Renata Vasconcellos, âncora do Jornal Nacional, na Globo, trouxe na programação do maior jornal do país para confirmar uma situação preocupante confirmada no INSS.
O jornal trouxe um levantamento, publicado “O Globo”, que mostra que o número de benefícios pagos pelo INSS cresceu três vezes mais do que o número de contribuintes nos últimos dez anos.
“Um estudo sobre as contas da previdência social constatou que em 10 anos o número de benefícios pagos pelo INSS cresceu três vezes mais do que o de contribuintes“, anunciou Renata, que trouxe mais detalhes sobre a situação delicada.
O estudo, conduzido pelo economista Rogério Nagamine, especialista em políticas públicas, analisou as contas da Previdência Social de 2012 a 2022 com base na Pesquisa Nacional por Amostra de Domicílios (PNAD) do IBGE.
A pesquisa noticiada no JN em abril desse ano revelou que, enquanto o número de contribuintes cresceu apenas 0,7% ao ano em média, os pagamentos de benefícios, como aposentadorias e auxílios, aumentaram a uma taxa média de 2,2% ao ano. Essa discrepância indica que as contribuições dos trabalhadores não estão acompanhando o ritmo acelerado do pagamento de benefícios.
Nagamine destacou que a população economicamente ativa, que totaliza 129 milhões de pessoas, tem enfrentado um crescimento desigual.
Mais de 70 milhões dessas pessoas não contribuíram para a previdência, o que agrava ainda mais a situação financeira do sistema.
Segundo o economista, o envelhecimento da população brasileira está desequilibrando o sistema previdenciário.
A população idosa, com 60 anos ou mais, cresce a quase 4% ao ano, enquanto a população em idade ativa, de 16 a 59 anos, cresce a menos de 1% ao ano.
“Esse desequilíbrio é estrutural e tende a se intensificar nas próximas décadas“, afirmou Nagamine. Ele também apontou que o desempenho econômico fraco e a evolução abaixo do esperado do mercado de trabalho contribuíram para o problema.
A escolaridade também desempenha um papel significativo, com apenas 13% dos trabalhadores com pouca ou nenhuma escolaridade contribuindo para a previdência.
Em contrapartida, o economista apresentou possíveis soluções para atenuar a desigualdade. “Crescimento econômico sustentável, redução da informalidade e políticas que aumentem a participação no mercado de trabalho, especialmente das mulheres”, sugeriu.

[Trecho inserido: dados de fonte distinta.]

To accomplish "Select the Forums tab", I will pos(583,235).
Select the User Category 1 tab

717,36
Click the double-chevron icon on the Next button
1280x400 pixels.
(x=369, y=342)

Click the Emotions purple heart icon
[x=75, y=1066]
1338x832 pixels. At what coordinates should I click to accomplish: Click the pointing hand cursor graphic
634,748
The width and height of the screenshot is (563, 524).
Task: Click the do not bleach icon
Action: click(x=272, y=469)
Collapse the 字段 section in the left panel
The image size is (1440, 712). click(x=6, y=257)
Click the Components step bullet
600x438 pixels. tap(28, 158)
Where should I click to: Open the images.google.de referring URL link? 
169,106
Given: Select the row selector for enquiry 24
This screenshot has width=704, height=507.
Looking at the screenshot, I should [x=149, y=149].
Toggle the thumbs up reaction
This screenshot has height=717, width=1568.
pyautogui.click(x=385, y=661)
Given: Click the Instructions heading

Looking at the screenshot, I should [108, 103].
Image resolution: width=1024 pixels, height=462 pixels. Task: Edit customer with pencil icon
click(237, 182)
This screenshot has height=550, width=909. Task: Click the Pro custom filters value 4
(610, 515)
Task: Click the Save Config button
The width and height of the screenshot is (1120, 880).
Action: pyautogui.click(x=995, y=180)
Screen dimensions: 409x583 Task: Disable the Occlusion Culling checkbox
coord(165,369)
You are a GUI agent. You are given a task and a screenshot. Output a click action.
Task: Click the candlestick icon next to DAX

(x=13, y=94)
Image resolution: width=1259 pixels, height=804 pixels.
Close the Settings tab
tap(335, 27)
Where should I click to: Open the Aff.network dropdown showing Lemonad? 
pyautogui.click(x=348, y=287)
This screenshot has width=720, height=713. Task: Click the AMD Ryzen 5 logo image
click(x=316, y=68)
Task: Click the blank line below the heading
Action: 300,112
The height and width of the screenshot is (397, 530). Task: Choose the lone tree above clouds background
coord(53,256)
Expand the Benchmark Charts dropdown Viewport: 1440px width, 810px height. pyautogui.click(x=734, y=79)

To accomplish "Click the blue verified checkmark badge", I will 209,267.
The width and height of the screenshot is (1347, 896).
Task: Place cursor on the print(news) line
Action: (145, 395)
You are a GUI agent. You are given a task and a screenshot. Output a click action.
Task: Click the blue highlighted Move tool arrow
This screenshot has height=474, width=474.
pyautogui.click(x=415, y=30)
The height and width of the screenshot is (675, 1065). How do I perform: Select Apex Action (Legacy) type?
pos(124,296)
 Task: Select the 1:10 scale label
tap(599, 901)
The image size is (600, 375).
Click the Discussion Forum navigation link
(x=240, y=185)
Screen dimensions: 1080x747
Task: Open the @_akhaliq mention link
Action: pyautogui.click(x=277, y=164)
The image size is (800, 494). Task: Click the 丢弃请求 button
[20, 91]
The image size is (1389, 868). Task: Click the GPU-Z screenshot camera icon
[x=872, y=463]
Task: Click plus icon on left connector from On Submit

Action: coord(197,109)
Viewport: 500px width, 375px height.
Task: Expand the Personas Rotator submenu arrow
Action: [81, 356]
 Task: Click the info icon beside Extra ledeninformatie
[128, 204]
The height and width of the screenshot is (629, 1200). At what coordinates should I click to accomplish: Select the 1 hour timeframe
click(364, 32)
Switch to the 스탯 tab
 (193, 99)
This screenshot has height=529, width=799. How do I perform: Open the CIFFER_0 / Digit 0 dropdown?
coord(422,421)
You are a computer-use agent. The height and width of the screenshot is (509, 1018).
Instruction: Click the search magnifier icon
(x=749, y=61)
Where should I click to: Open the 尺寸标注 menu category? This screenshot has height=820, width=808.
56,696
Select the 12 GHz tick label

Economistas consideram que a reforma da previdência aprovada em 2019 foi crucial para evitar um colapso no sistema, mas reconhecem que a reforma não foi completa.
Leonardo Rolim, ex-presidente do INSS, alertou que o envelhecimento da população causará um aumento substancial no déficit da previdência a partir da segunda metade da década de 2030.
Por conta disso, ele ressaltou a importância de ajustes constantes no sistema para garantir a proteção das pessoas idosas.
A desigualdade no sistema previdenciário pode gerar uma série de impactos negativos, obrigando o governo a buscar financiamento adicional, possivelmente aumentando impostos ou a dívida pública.
Essa situação pode levar à necessidade de reduzir o valor dos benefícios ou aumentar a idade mínima para a aposentadoria, prejudicando aqueles que estão próximos de se aposentar.
Qual é o déficit da Previdência atualmente?
Com recorde de concessões e precatórios, o déficit da previdência atingiu R$ 306 bilhões em 2023, segundo o portal R7. O número cresceu 17% em relação ao ano anterior.